Freitag, 28. Oktober 2011

You can't

I dreamed of death. Death was in my arms. I whispered I love you. I saw death taking over what I loved. I had to accept. I didn't. I woke up in horror.
And then it didn't fade because I knew if things go on like that, I might soon see death, and it already is there. It comes slowly. It hurts.
I realize my nightmare is reality. Like the dream prepared me for reality. I begin to see that dreams are part of my reality. Not the first time I dreamed it. It wil haunt me until I finally don't have to dream it anymore. Whatever that means.


And you can't force people to make a turn if you love them - even when they are heading into personal hell. You see loved ones destroying themselves and sacrificing themselves in front of your eyes. You can't imagine how the world would look without them. First you'd only see darkness, I guess.


Mittwoch, 26. Oktober 2011

the fun

Sometimes you seem to fall and fall, and out of a sudden the world looks gray. It's because you have forgotten the dreams, the possibilities and the fun. On the surface, it seems hard, but behind all, remind yourself, behind the whole game of life, there is the fun of it.

Montag, 24. Oktober 2011

Demian

Meine Geschichte ist nicht angenehm, sie ist nicht süß und harmonisch wie die erfundenen Geschichten, sie schmeckt nach Unsinn und Verwirrung, nach Wahnsinn und Traum wie das Leben aller Menschen, die sich nicht mehr belügen wollen.

Afterall

I feel a certain taste on my tongue. It's new. I know what a taste that is. It's fresh and old, the bitter flavour mixed with life and sadness. There is joy and a heaven's memory, a long sequence of time full of hope that is put to sleep. There is want, will and need, there is longing, a gentle breeze of summer and sea. Salt, sweat and beer. Cigarettes, the difference of alcohol. Disgusting wet hair. Hands of scars. Glowing suns and selfhatred. Manipulation, lies, sickness, death. Tiny bit of future and letting go. A bird with brightest wings with a complex because it believes in its incompetence of flying. A human, not a body, it's a human. A taste of goodbye. An afterall. New friends. An ending era. Deepest sorrow. Unspoken words, unlived realities, another love. Another story intertwining. Choked smiles, tears, trembling. Fears big enough to kill. Best wishes and stupid distances. Strong arms to leave. It's a frostic, metallic smell and taste. It intensifies when I inhale thorugh my nose, because then it sparkles on my tongue at a certain point. I still see the reflection on my face, in my features. He's there. Above all, there is knowing. That this was true and won't end or somebody dies, and even stil, even then.

Sonntag, 23. Oktober 2011

Samstag, 22. Oktober 2011

I didn't say that it's ok. I said "I know."

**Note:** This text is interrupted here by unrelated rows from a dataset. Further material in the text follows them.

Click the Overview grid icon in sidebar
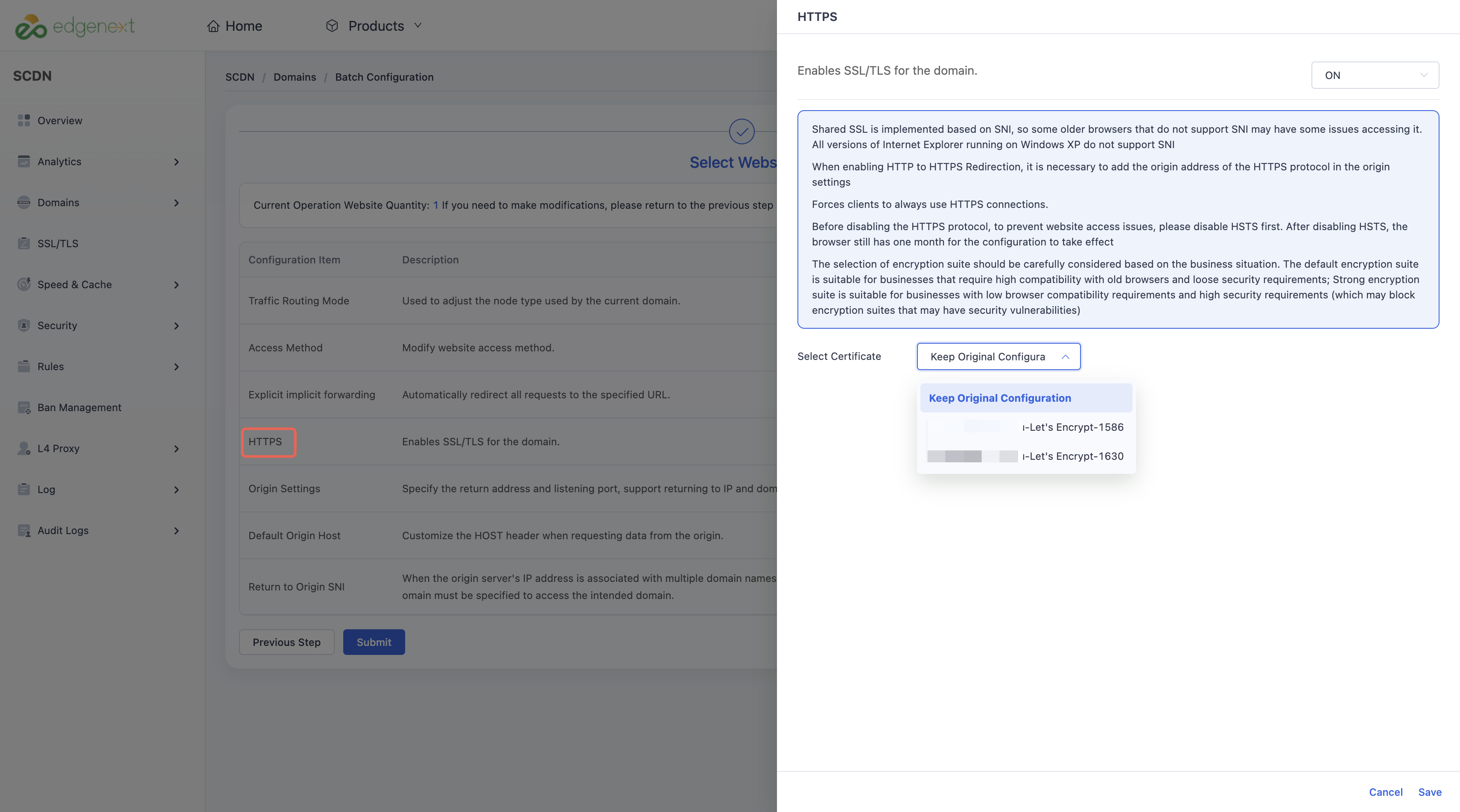 (24, 121)
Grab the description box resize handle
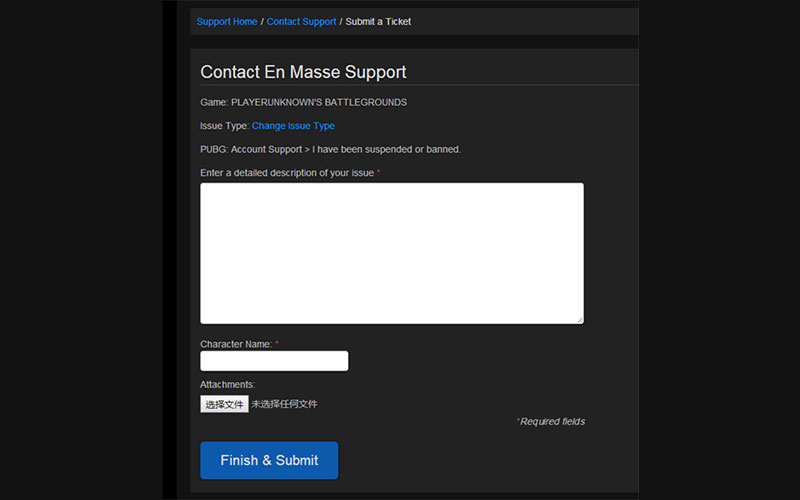The image size is (800, 500). point(579,320)
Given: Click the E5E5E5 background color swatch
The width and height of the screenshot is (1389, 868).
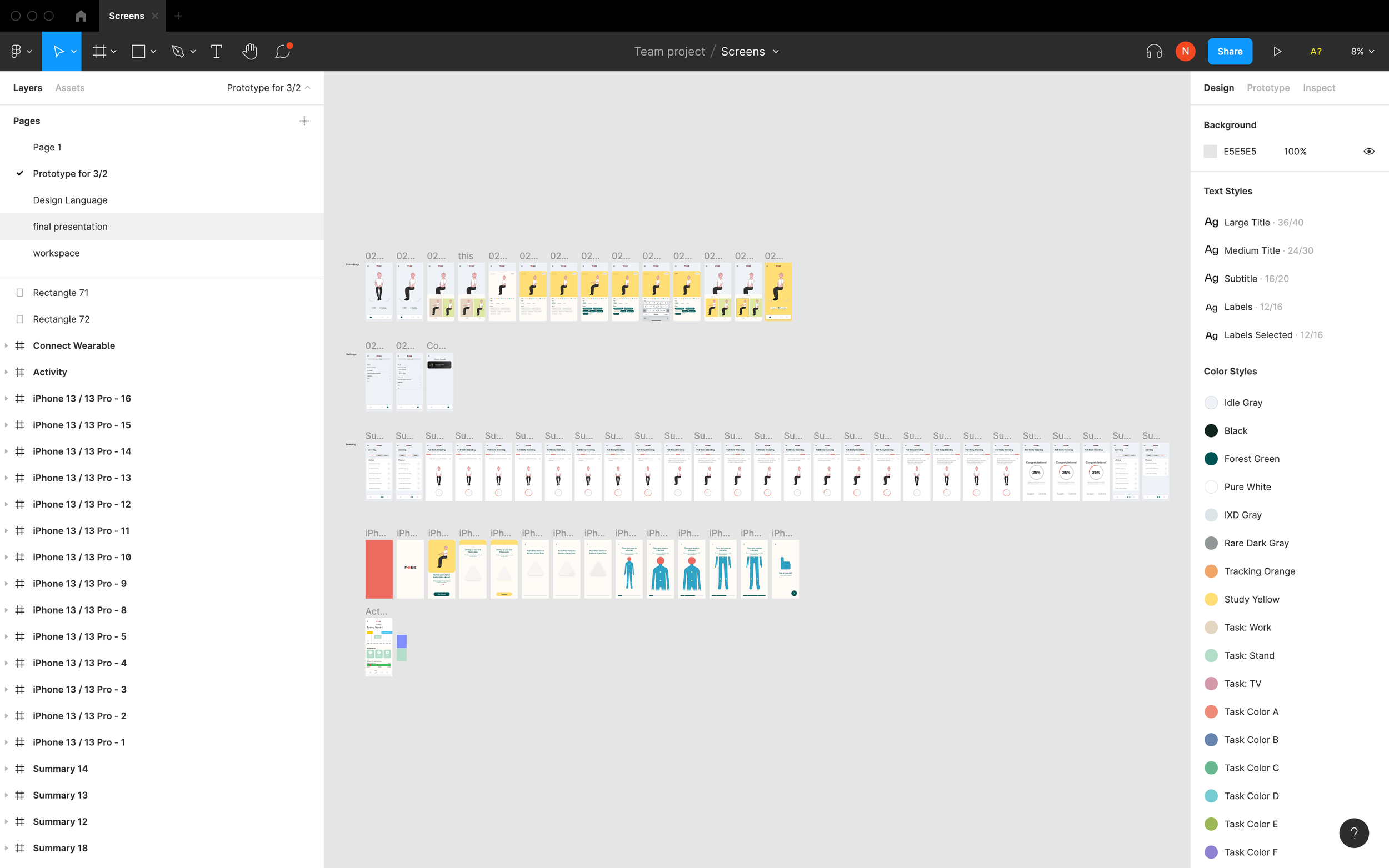Looking at the screenshot, I should pyautogui.click(x=1210, y=152).
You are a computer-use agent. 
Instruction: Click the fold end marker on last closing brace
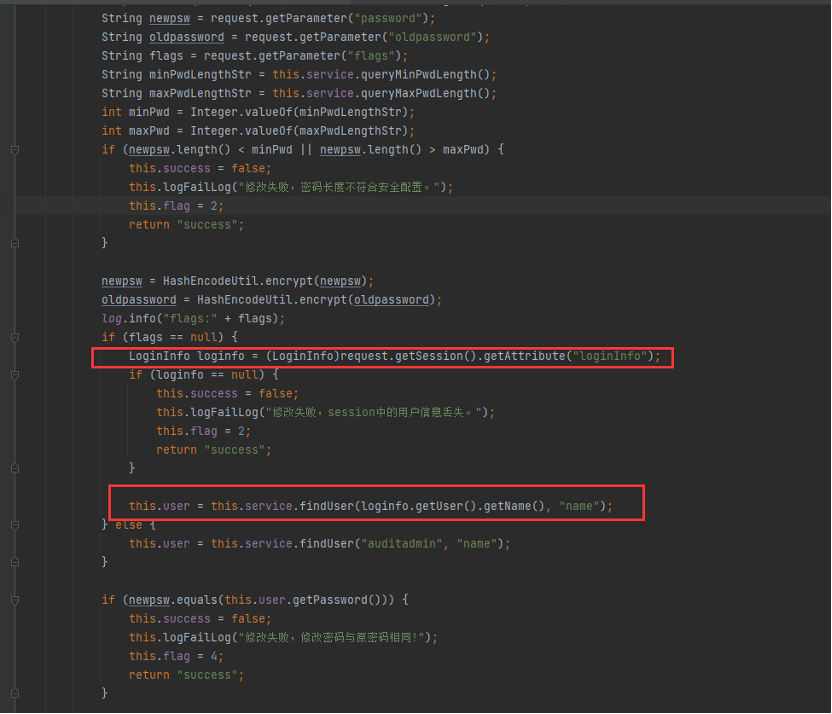[15, 693]
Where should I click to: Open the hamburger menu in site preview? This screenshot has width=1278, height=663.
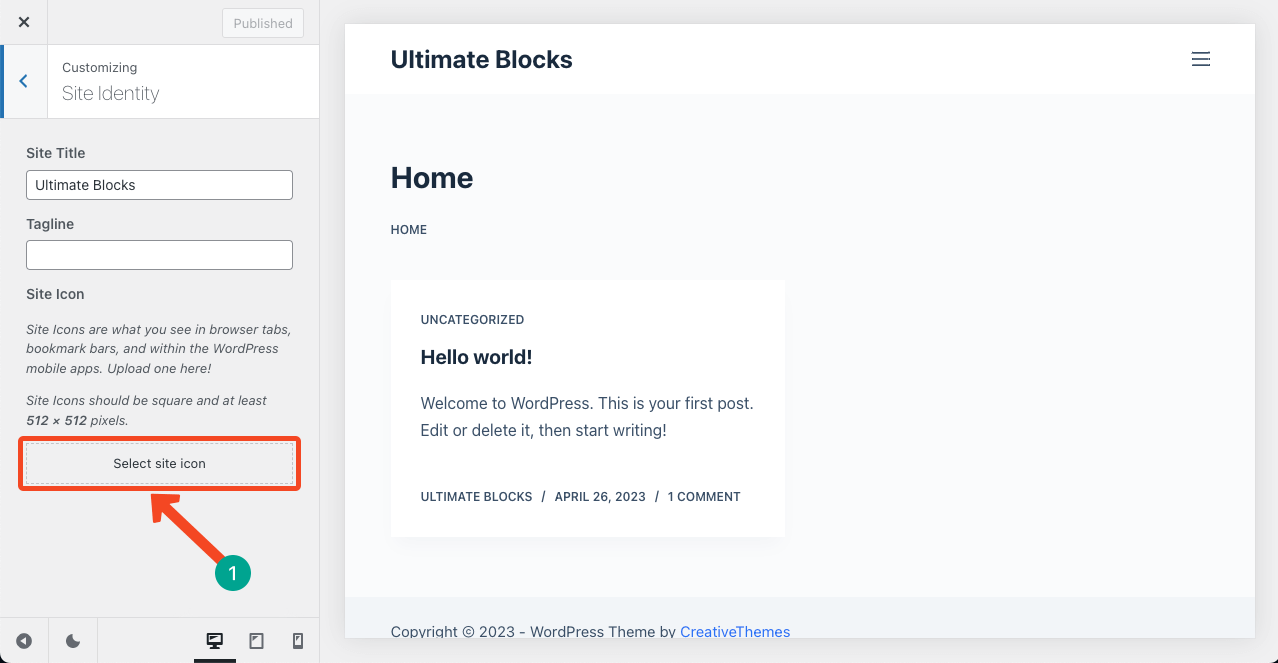1201,59
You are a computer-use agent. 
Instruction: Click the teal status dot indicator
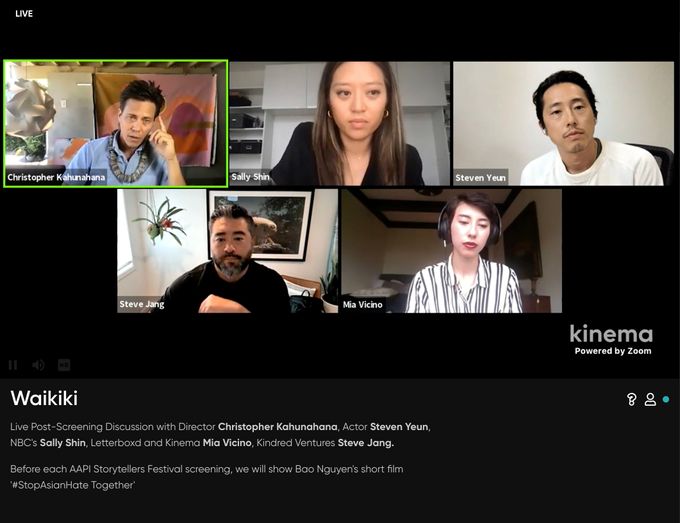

It's not broken. It was just laid in a room to those things who need time and will probably never used again. It is a hopeful, naiive room with lots of dreams and wishes put on racks. Some of the things end up in closets. There they are the safest. I put yours in the closet. I hope no one finds it and rips it out. Because what consequences would that have. I feared it all along, and it happened in some tiny moments. Now it'll be permanent (I hope, it's not for too long), it intensifies. If I don't let it, I can't deal with it. The big part goes numb. And it's ok. It's ok.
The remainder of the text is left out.